> EXERCISE GOAL: Place every line of the entries below into a JSON list of strings, one string per line, with blank lines omitted. Leave the pictures out of the list.

> MATERIAL PROVIDED:
** Begin **
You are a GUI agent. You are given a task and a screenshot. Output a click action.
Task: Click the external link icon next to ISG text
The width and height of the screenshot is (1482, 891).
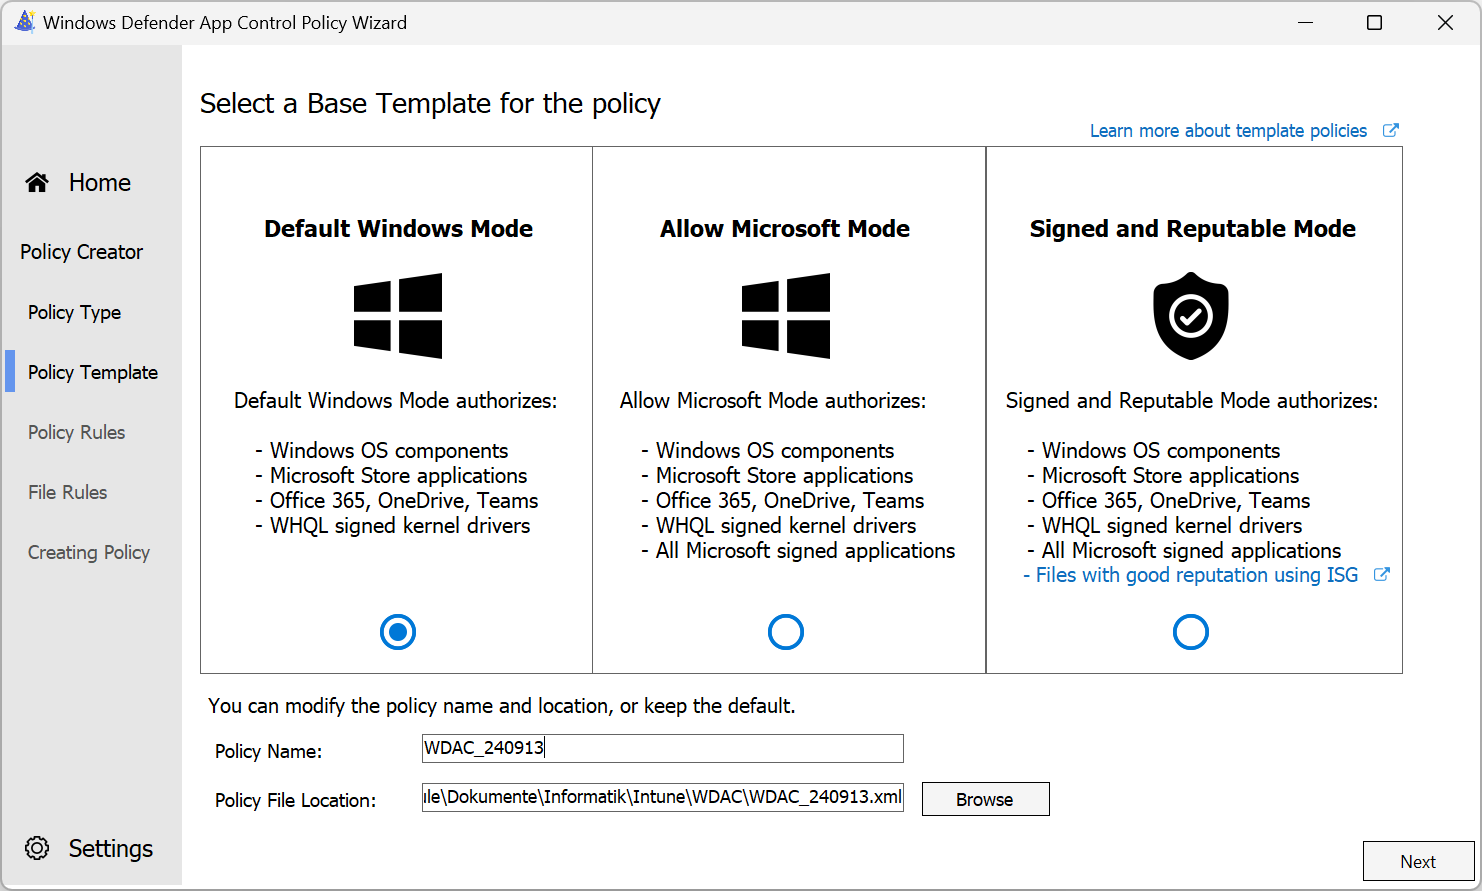pos(1381,575)
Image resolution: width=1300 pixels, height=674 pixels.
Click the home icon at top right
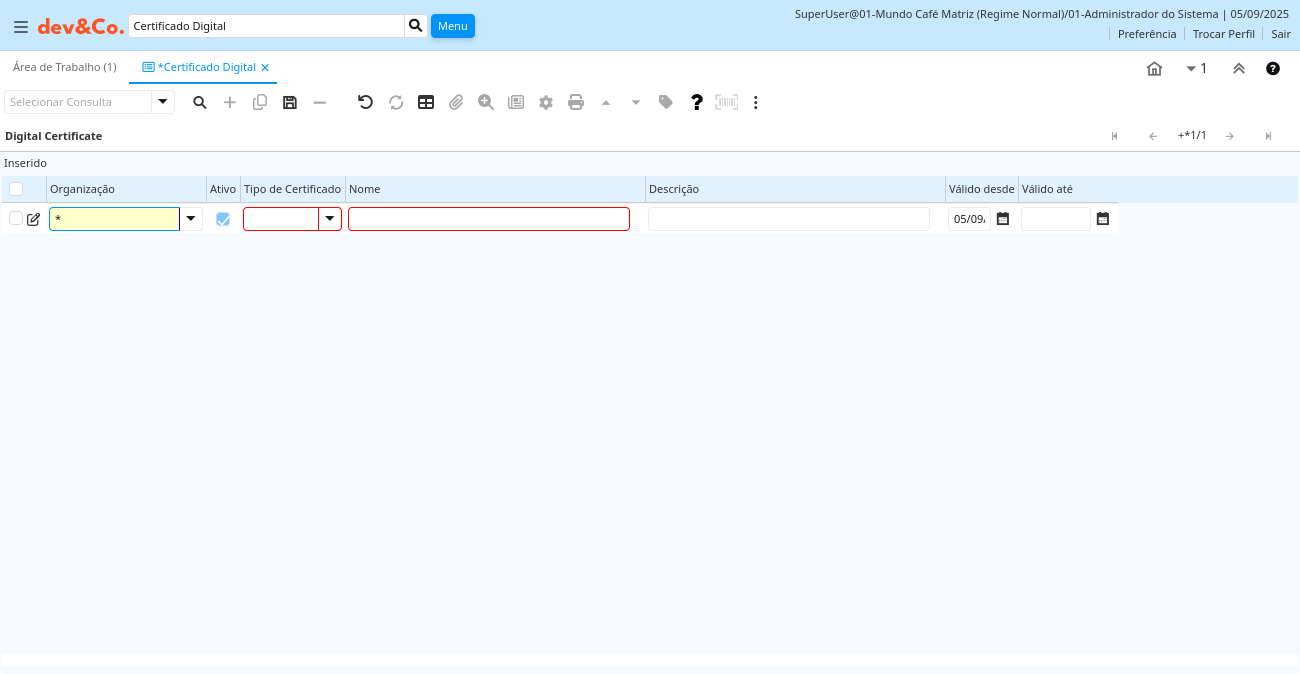(x=1154, y=69)
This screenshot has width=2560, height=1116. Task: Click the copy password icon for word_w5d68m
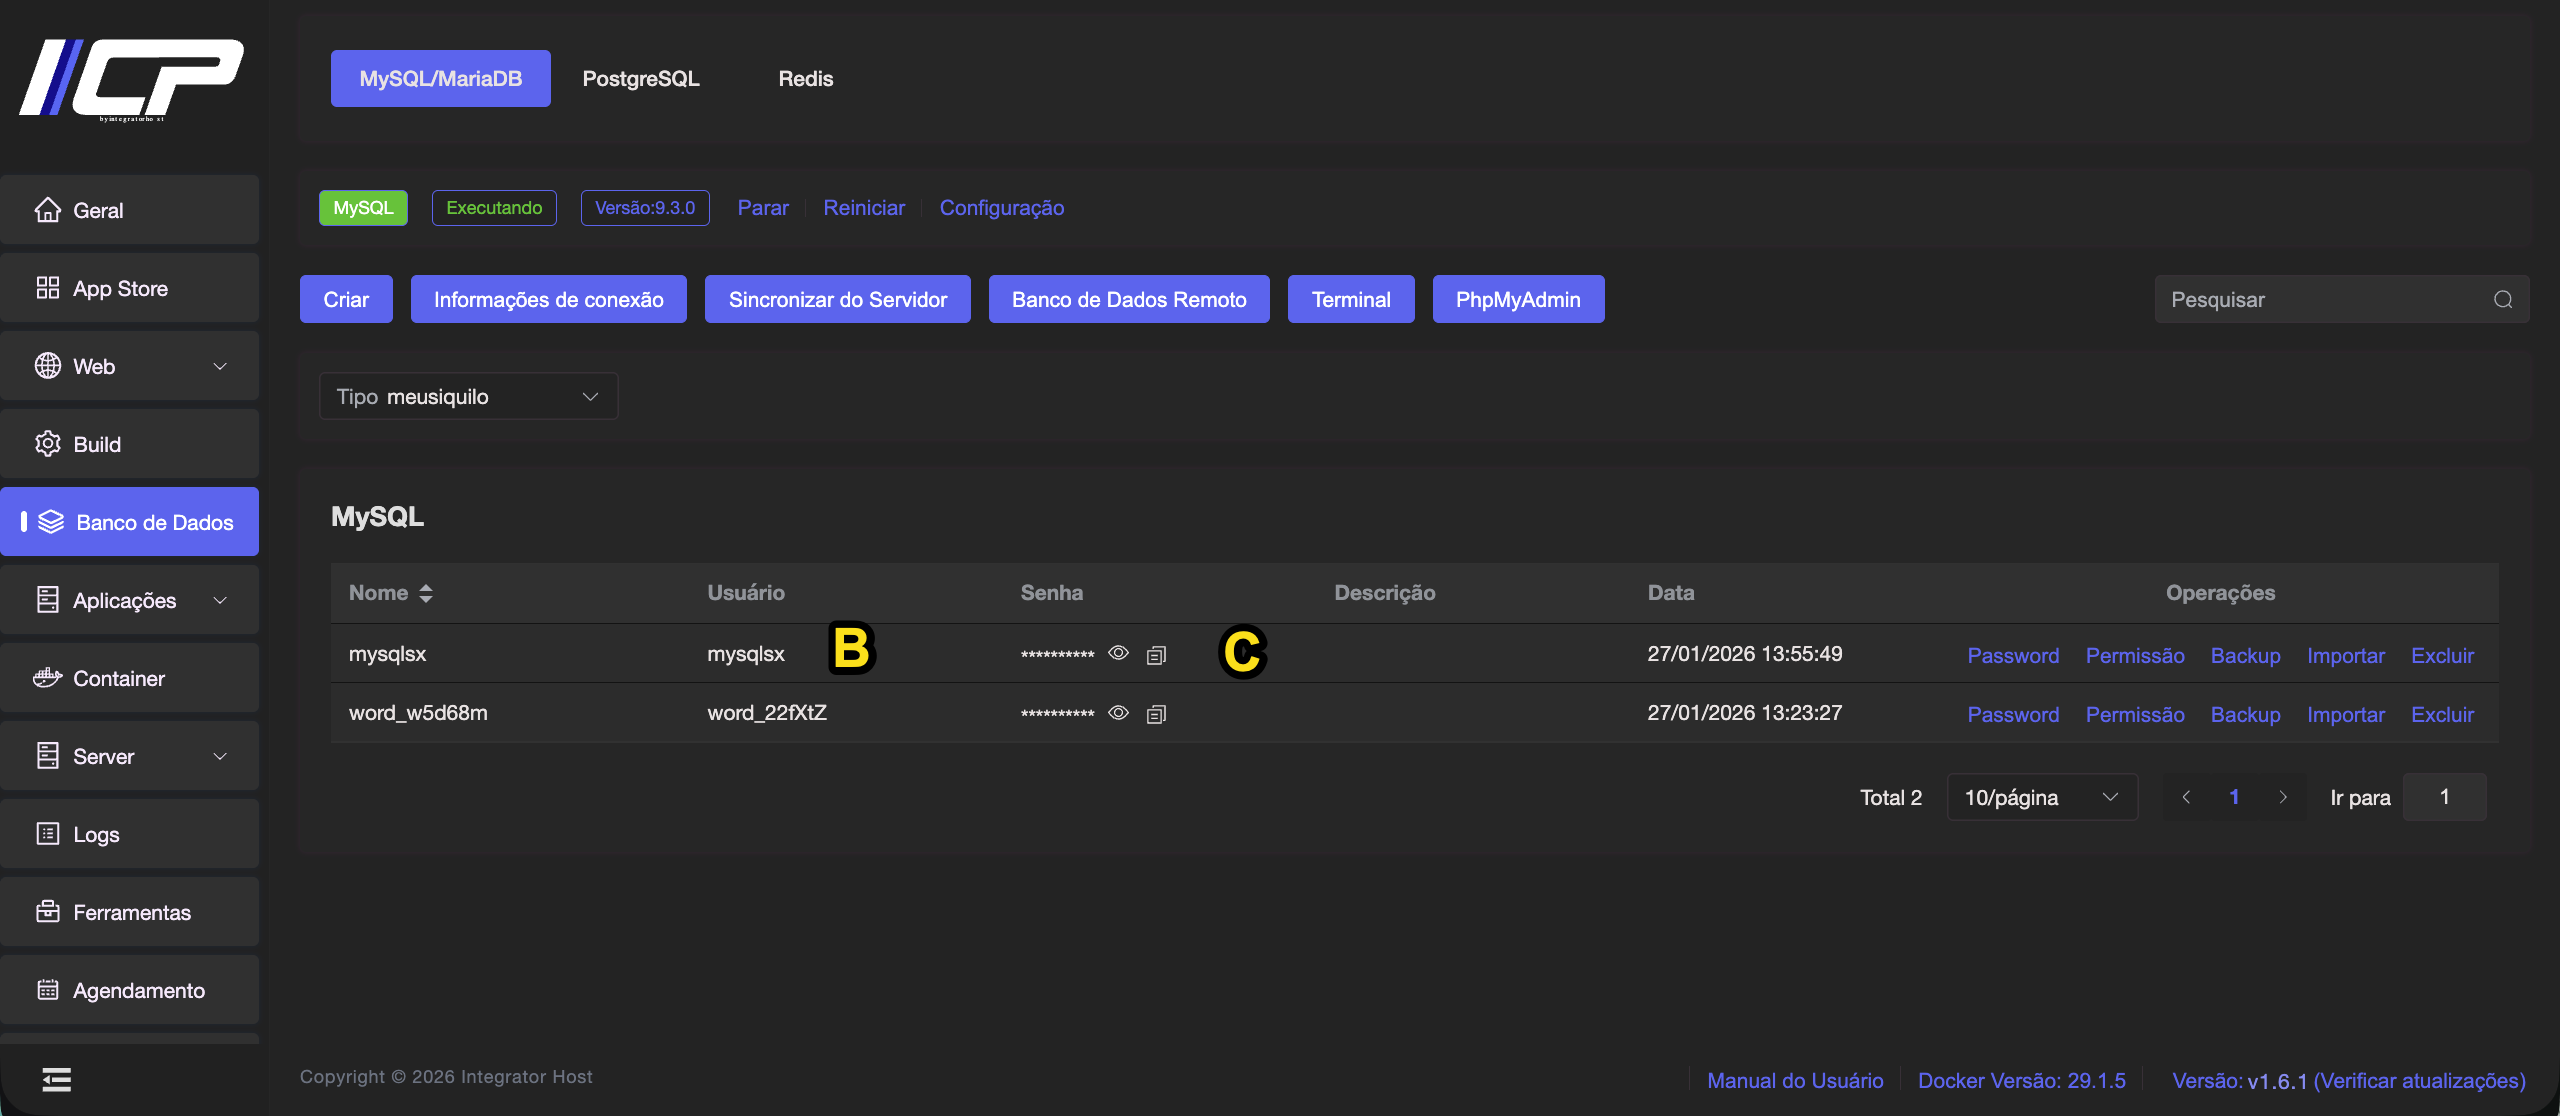1156,714
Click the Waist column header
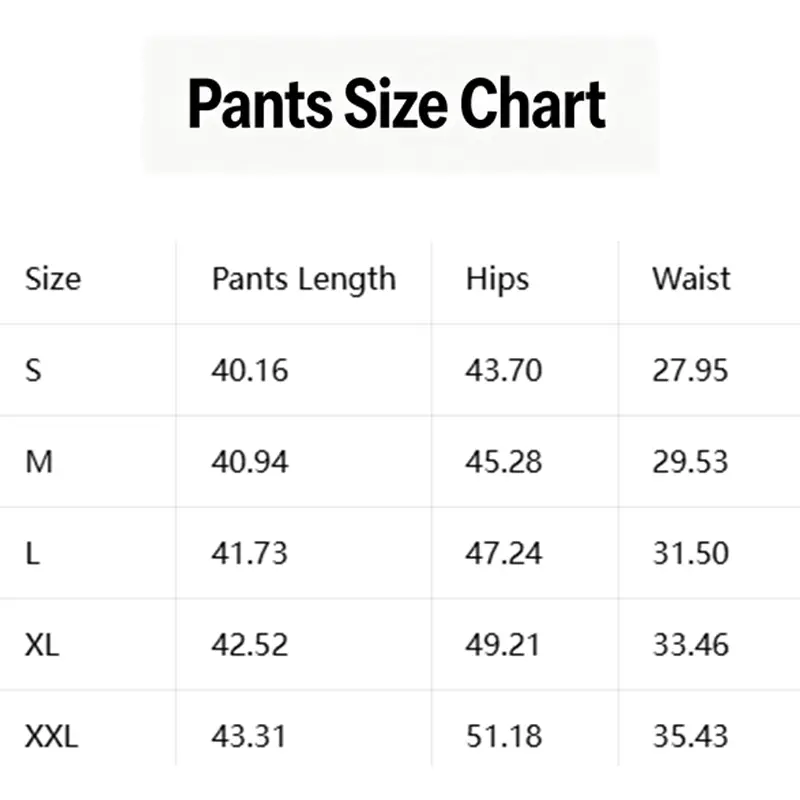Image resolution: width=800 pixels, height=800 pixels. tap(691, 279)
** End **
> SOLUTION TO THIS EXERCISE:
[
  "You are a GUI agent. You are given a task and a screenshot. Output a click action.",
  "Task: Click the external link icon next to ISG text",
  "The width and height of the screenshot is (1482, 891).",
  "pos(1381,575)",
  "Image resolution: width=1300 pixels, height=674 pixels.",
  "Click the home icon at top right",
  "(x=1154, y=69)",
  "This screenshot has width=2560, height=1116. Task: Click the copy password icon for word_w5d68m",
  "1156,714",
  "Click the Waist column header",
  "Image resolution: width=800 pixels, height=800 pixels. tap(691, 279)"
]